- _Extracted data entries_:
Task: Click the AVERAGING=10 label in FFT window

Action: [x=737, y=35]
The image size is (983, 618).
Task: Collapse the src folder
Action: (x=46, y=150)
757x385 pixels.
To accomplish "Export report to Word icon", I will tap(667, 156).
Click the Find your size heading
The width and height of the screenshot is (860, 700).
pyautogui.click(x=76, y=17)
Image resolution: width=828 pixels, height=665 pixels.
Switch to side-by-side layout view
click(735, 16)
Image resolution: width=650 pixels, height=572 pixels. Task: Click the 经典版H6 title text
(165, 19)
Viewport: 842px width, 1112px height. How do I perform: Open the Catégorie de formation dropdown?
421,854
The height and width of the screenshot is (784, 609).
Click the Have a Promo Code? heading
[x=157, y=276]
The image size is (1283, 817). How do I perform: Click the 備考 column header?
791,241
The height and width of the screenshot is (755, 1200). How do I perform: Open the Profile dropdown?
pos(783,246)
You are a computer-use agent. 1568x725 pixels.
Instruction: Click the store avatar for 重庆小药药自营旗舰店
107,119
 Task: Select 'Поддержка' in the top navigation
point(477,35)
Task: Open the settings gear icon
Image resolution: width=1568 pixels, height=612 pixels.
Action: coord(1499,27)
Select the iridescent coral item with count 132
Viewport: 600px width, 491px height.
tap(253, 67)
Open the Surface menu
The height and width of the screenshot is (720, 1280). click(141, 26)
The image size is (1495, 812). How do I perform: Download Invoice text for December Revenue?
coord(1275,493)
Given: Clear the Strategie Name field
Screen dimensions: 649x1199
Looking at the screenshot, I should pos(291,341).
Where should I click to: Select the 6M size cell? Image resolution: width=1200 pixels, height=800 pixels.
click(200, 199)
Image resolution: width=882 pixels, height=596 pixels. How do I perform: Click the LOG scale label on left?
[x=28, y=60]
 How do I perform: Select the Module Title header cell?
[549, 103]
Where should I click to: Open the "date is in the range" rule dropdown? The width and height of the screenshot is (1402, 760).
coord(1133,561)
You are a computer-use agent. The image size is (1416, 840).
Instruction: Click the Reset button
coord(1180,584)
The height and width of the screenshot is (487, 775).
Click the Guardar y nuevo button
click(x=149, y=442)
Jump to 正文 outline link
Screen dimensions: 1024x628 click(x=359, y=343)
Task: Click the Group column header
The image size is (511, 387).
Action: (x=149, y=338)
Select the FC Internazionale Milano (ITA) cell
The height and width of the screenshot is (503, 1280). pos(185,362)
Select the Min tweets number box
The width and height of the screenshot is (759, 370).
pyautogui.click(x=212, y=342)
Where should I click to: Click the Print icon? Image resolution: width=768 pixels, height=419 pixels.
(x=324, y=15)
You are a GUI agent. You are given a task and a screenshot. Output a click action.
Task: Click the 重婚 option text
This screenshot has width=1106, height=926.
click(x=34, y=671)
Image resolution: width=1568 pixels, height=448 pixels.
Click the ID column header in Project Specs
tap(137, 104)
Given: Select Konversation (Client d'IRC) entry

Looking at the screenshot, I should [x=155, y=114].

- _Problem description_:
Please give only the number of lines above that contain "agent".

- _Reply to the task_:
3